I finished the first draft of the novel last Sunday night. It weighs in at 95,007 words (via MS Office’s word count, which is a little lower than Open Office’s word count; I dunno why). I’m still sort of floating on the great release of having actually gotten it done. There were times that I wasn’t sure I’d ever finish the damn thing. I wondered if I was really cut out to write a novel.
It turns out that I am.
I’m trying to remember if I’ve ever mentioned the working title here; it’s ‘All That Glitters’, but I suspect that won’t be what it ends up being called. It’s not… I don’t know… punchy enough, maybe? Memorable enough? Even the members of my writers group don’t actually refer to it by that title.
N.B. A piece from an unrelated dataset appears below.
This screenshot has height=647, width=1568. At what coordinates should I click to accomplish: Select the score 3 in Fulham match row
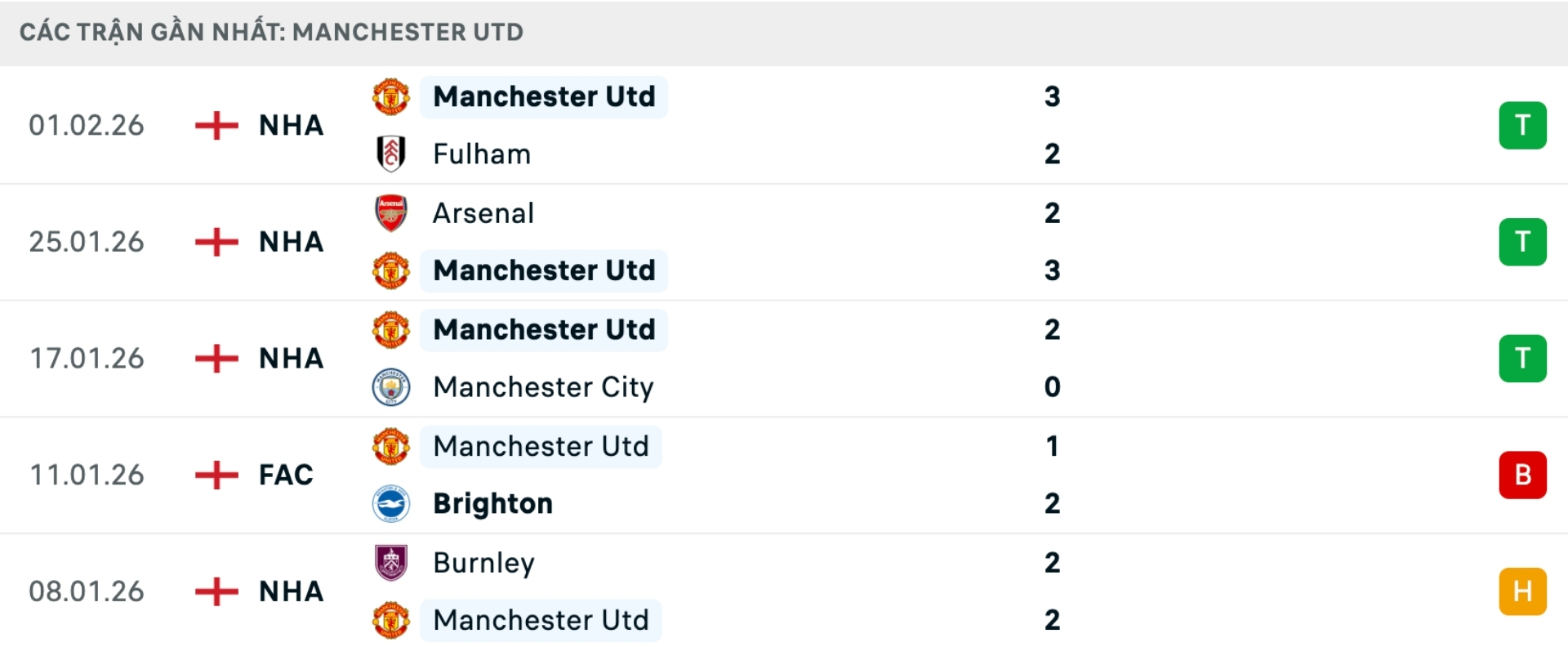(1052, 96)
But that’s a second draft problem.
For now, as recommended by everyone who’s actually written and published a novel, I’m going to let the manuscript rest for at least a few weeks. Then, after I can look at it with fresher eyes, I’ll go back and do a rewrite. Some of that will be simple clean-up – removing excess verbiage. Some of it will be making sure the characters have consistent voices. Some of it will be filling the plot holes I danced around in my mad rush to the finish. And, because I was really pantsing my way through the first draft, and was figuring out what the story was while I was writing it, I need to go back and take out everything that isn’t the story.
What happens then?
Then the second draft will go out to my Alpha Readers. Alpha Readers are the people a writer trusts to give valuable, high-level feedback on a draft. The people whose eyes are keen enough, whose craft is strong enough, to be able to untease any big picture problems and – this part is important – suggest solutions. They bring a writer’s or editor’s mind to the proceedings.
After the Alphas have their say will come (I’m sure) another rewrite, after which the book will go out to, you guessed it, Beta Readers. Beta Readers can fill a few niches. They can be resources for specific subjects the writer doesn’t know much about (guns, or the law, or knitting, or whatever), or copy-editors. Some of the most valuable Betas bring the perspective of engaged, passionate readers who will be taking in the story as a reader would, and will spot any problems or plot holes that would trouble a passionate reader.
And after that?
After that, one final polish to fix any problems the Betas spot. And then it should be ready to go out to agents. Which will be a whole ‘nother thing. I’d like to document that process here, with an appropriate level of discretion (for instance, I won’t be naming the agencies I send my manuscript out to, or the ones that reject it, but I’ll probably describe the process, without names).
And that’s not all!
Of course, the novel isn’t all that I’ve been doing or thinking about, not by a long shot. There’s my family, and my job. And while All That Glitters is resting between drafts, I have a couple of other writing projects to get off the back-burner and get busy with. I’m working with Patrick on the outline for Book 2 of our webcomic Cold Iron Badge. And Nicole and I are going to be collaborating on a project that’s both new and old, and that promises to be lots of fun to write. But as a wise hamster-narrating-disembodied-voice used to say, that’s another story. But it’s one you’ll hear about sooner or later. And, since I also hope to blog more frequently going forward, may I humbly suggest that you cast an occasional eye to this space for that news and those updates?